Committee of Ministers of the Russian Empire

Agency overview
- Formed: September 8, 1802
- Preceding agency: Permanent Council;
- Dissolved: April 23, 1906
- Superseding agency: Council of Ministers;
- Jurisdiction: Russian Empire

= Committee of Ministers of the Russian Empire =

Russian government from 1802 to 1906

The Committee of Ministers was the highest governmental body of the Russian Empire in 1802–1906. During the Revolution of 1905–07, it was replaced by the Council of Ministers of the Russian Empire.

==Creation==
Established during the ministerial reform by manifesto of September 8, 1802. Initially consisted of ministers, their associates (deputies) and the state treasurer.

Soon the Committee of Ministers became the "supreme seat of the Empire". This was facilitated by the personal presence at its meetings of Emperor Alexander I, who rarely did not attend its meetings in 1802–1804. During the absence of the emperor, special Ukases were granted extraordinary powers to the Committee of Ministers.

==Composition==
By the highest order on March 31, 1810, the chairmen of the departments of the State Council were introduced to the Committee of Ministers on all important occasions. The chairmen of the State Council were members of the Committee from August 27, 1905, but in fact they were present in the Committee since 1865, since the Grand Dukes Konstantin Nikolayevich (Chairman of the State Council in 1865–1881) and Michael Nikolaevich (Chairman of the State Council in 1881–1905) were members of the Committee on Special Highest Commandments.

The Chief Procurator of the Holy Synod was a member of the Committee from December 6, 1904, and before that (from 1835) he was called to meetings only when discussing religious matters. However, the Chief Procurators actually attended the Committee from 1865, since Count Dmitry Tolstoy (member of the committee from 1865 to 1880) held other ministerial posts at the same time, and the Chief Prosecutor of the Synod in 1880–1905 Konstantin Pobedonostsev was a member of the Committee on Special Highest Commandment.

Since the epoch of Nicholas I, heirs of the throne were appointed as members of the Committee upon reaching a certain age. Tsesarevich Alexander Nikolaevich (future Alexander II) was appointed to the Committee in 1841 at the age of 23 years, Tsesarevich Alexander Alexandrovich (future Alexander III) – in 1868 at the age of 23 years, Tsesarevich Nicholas Alexandrovich (future Nicholas II) – in 1889 at the age of 21 years. Tsesarevich Nicholas Alexandrovich died in 1865 at the age of 21, not being an appointed member of the Committee.

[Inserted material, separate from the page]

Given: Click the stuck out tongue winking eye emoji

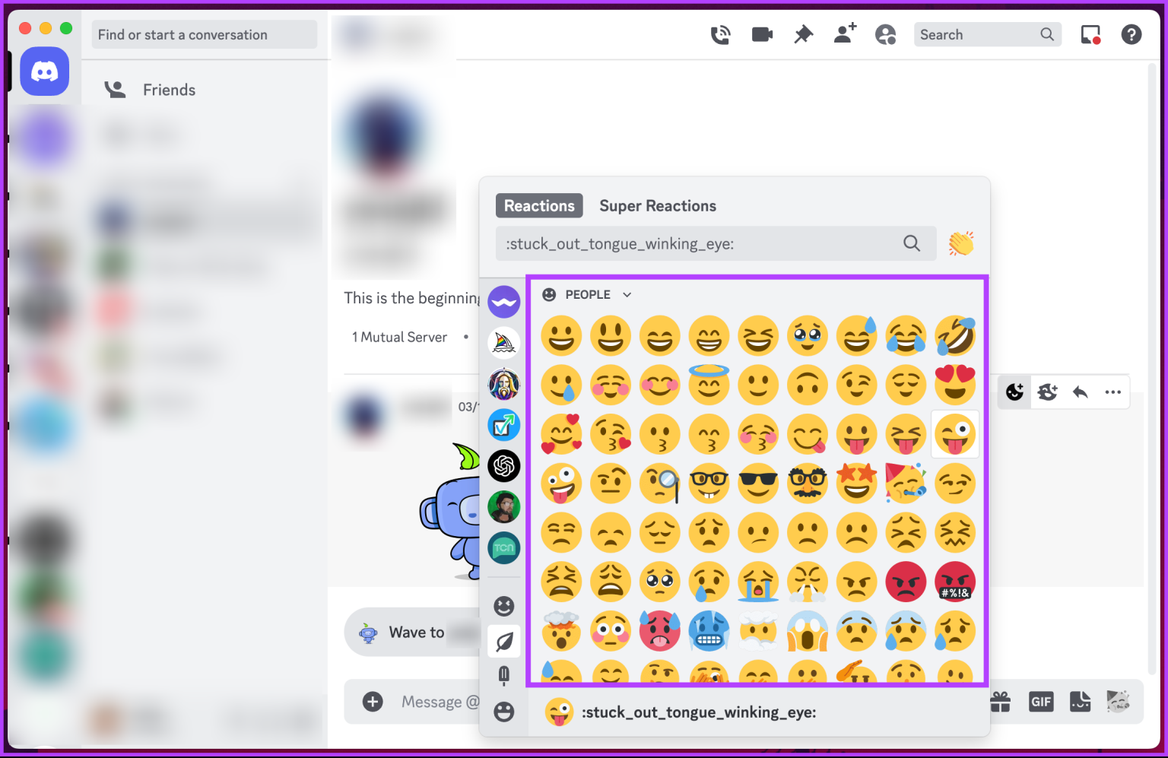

Since 1812, outsiders also became members of the Committee of Ministers (for the first time, Vice Admiral Alexander Shishkov). In 1892, Grand Dukes Vladimir Alexandrovich and Alexei Alexandrovich were appointed members of the Committee. Since 1893, the State Secretary was a member of the Committee of Ministers. In general, in the post-reform era, members of the Committee were simultaneously from 19 to 24 persons.

==Competence==
The competence of the Committee of Ministers had little in common with the widespread modern concept of the cabinet and its range of functions. All the ministers (and chief superintendents in parts) were independent of each other, were responsible for the activities of their departments alone and had independent reports from the emperor. The Committee of Ministers was not responsible for the activities of individual ministries, nor for the coherence of their policies. Its competence has developed historically and consisted of extremely diverse groups of questions, most of which were petty and unimportant. A detailed list of the terms of reference of the Committee has continuously changed, with the total number gradually increasing.

Formally, the competence of the Committee consisted of two types of cases:

- The current affairs of the ministerial administration (affairs, "the resolution of which exceeds the limits of the authority entrusted in particular to each minister, and requiring the highest resolution"; matters requiring the consideration of various departments);
- Cases especially assigned to the Committee of Ministers by law.
These norms were very general in nature, and the actual list of cases considered by the Committee was chaotic; only in 1905 the first attempt was made to systematize the subjects of the Committee.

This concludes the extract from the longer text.